In a sense. If, for example, you believed a chatbot to be a real person and felt a deep friendship for that chatbot, Chelsea could make said friendship evaporate; she works on one person at a time and doesn’t need both targets there (which is why she can also work on relationships where only one party is alive).
What I’m getting at is: could she snip the trust that Elspeth has for her internal personification of her magic?
No, this wouldn’t work. First, Magic isn’t a different person from Elspeth; Magic is a subagent. It would be ridiculously overpowered—even compared to Chelsea’s existing powers—if relationships between subagents were vulnerable. That would make it possible for Chelsea to drive people insane by looking at them and wiggling her fingers. Second, Magic isn’t just trusted because Elspeth considers her a friend or something. Magic is trusted because that’s part of the magic, that when she says true things they are believed.
Sure, having Chelsea be able to edit the relationships among subagents is essentially the ability to perform psychic surgery—not just drive people insane (which is not an incredibly useful ability, all things considered, though it’s handy from time to time), but more generally to edit their personalities.
Agreed that that would be overpowered, and that there’s no reason to expect it to be true.
But Elspeth is a bit of a special case right now. That is, she not only has the usual relationship-among-subagents linkage with Magic, which is immune to tampering, but by virtue of visualizing Magic as a separate body with an autonomous personality she is also forming a social relationships with it analogous to the social attachments we form to other primates, in much the same way that it’s easier to develop emotional bonds with someone on the Internet (or with a chatbot) if you interact with them in a VR simulation.
I would expect Chelsea to be able to edit away that aspect of their social interaction… that is, to revert Elspeth’s state with respect to Magic to what it was when they were first introduced, with whatever sense of social bonding has evolved since then snipped away.
Of course, as you say, Elspeth would still trust Magic, just like she did when they first met, because that’s Magic’s nature.
Unrelatedly: is your offer to email people spoilers still open? If so, I’d love to know whether my theory here is at all consistent with where you’re going. I of course won’t divulge anything, etc.
Unrelatedly: is your offer to email people spoilers still open? If so, I’d love to know whether my theory here is at all consistent with where you’re going. I of course won’t divulge anything, etc.
The offer is open. The comment you link contains a lot of content; please PM me more specific questions.
In a sense. If, for example, you believed a chatbot to be a real person and felt a deep friendship for that chatbot, Chelsea could make said friendship evaporate; she works on one person at a time and doesn’t need both targets there (which is why she can also work on relationships where only one party is alive).

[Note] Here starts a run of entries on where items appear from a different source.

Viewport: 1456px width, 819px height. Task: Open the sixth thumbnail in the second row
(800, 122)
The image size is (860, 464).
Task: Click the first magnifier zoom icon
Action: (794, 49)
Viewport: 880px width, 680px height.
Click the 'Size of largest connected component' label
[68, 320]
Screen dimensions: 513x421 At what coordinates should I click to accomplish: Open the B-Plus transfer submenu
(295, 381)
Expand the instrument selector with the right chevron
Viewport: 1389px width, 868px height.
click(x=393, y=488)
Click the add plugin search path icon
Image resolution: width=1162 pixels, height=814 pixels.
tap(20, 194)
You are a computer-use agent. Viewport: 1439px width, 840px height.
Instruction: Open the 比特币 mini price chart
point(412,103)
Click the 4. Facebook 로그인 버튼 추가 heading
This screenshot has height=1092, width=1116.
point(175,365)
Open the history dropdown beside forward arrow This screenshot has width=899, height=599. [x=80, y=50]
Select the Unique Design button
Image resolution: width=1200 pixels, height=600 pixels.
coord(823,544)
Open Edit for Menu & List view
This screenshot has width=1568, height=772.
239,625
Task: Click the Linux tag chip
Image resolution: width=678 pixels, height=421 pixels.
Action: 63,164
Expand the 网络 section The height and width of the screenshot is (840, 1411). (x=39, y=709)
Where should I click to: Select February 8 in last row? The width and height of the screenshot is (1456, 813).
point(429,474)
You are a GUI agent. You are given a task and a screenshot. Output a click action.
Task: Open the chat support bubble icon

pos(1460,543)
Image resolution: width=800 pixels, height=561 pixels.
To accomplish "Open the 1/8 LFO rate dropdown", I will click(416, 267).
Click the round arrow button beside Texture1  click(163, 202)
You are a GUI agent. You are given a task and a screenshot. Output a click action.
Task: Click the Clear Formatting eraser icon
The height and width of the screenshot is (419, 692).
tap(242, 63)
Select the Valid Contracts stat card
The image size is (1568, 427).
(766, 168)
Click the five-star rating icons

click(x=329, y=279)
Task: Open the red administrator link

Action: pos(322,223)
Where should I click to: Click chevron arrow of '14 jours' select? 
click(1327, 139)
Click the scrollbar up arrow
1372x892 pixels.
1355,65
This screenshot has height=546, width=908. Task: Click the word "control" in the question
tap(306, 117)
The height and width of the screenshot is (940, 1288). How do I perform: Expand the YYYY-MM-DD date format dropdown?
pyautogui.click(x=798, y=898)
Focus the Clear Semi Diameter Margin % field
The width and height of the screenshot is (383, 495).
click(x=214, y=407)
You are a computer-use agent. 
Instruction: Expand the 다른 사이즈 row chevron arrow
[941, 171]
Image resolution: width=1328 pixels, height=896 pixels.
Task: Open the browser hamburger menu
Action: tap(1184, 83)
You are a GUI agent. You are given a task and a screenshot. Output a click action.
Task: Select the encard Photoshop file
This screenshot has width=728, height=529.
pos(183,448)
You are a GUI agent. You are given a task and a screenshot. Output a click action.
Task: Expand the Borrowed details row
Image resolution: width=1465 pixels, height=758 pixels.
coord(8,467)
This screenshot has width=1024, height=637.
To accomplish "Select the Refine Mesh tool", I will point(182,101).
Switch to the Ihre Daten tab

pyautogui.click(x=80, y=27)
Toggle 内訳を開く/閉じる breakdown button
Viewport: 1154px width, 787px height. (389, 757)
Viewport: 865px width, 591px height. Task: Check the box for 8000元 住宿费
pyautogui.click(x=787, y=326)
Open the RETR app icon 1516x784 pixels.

No, this wouldn’t work. First, Magic isn’t a different person from Elspeth; Magic is a subagent. It would be ridiculously overpowered—even compared to Chelsea’s existing powers—if relationships between subagents were vulnerable. That would make it possible for Chelsea to drive people insane by looking at them and wiggling her fingers. Second, Magic isn’t just trusted because Elspeth considers her a friend or something. Magic is trusted because that’s part of the magic, that when she says true things they are believed.
Mm. I think you may be overgeneralizing here.
Sure, having Chelsea be able to edit the relationships among subagents is essentially the ability to perform psychic surgery—not just drive people insane (which is not an incredibly useful ability, all things considered, though it’s handy from time to time), but more generally to edit their personalities.
Agreed that that would be overpowered, and that there’s no reason to expect it to be true.
But Elspeth is a bit of a special case right now. That is, she not only has the usual relationship-among-subagents linkage with Magic, which is immune to tampering, but by virtue of visualizing Magic as a separate body with an autonomous personality she is also forming a social relationships with it analogous to the social attachments we form to other primates, in much the same way that it’s easier to develop emotional bonds with someone on the Internet (or with a chatbot) if you interact with them in a VR simulation.
I would expect Chelsea to be able to edit away that aspect of their social interaction… that is, to revert Elspeth’s state with respect to Magic to what it was when they were first introduced, with whatever sense of social bonding has evolved since then snipped away.
Of course, as you say, Elspeth would still trust Magic, just like she did when they first met, because that’s Magic’s nature.
Unrelatedly: is your offer to email people spoilers still open? If so, I’d love to know whether my theory here is at all consistent with where you’re going. I of course won’t divulge anything, etc.
The offer is open. The comment you link contains a lot of content; please PM me more specific questions.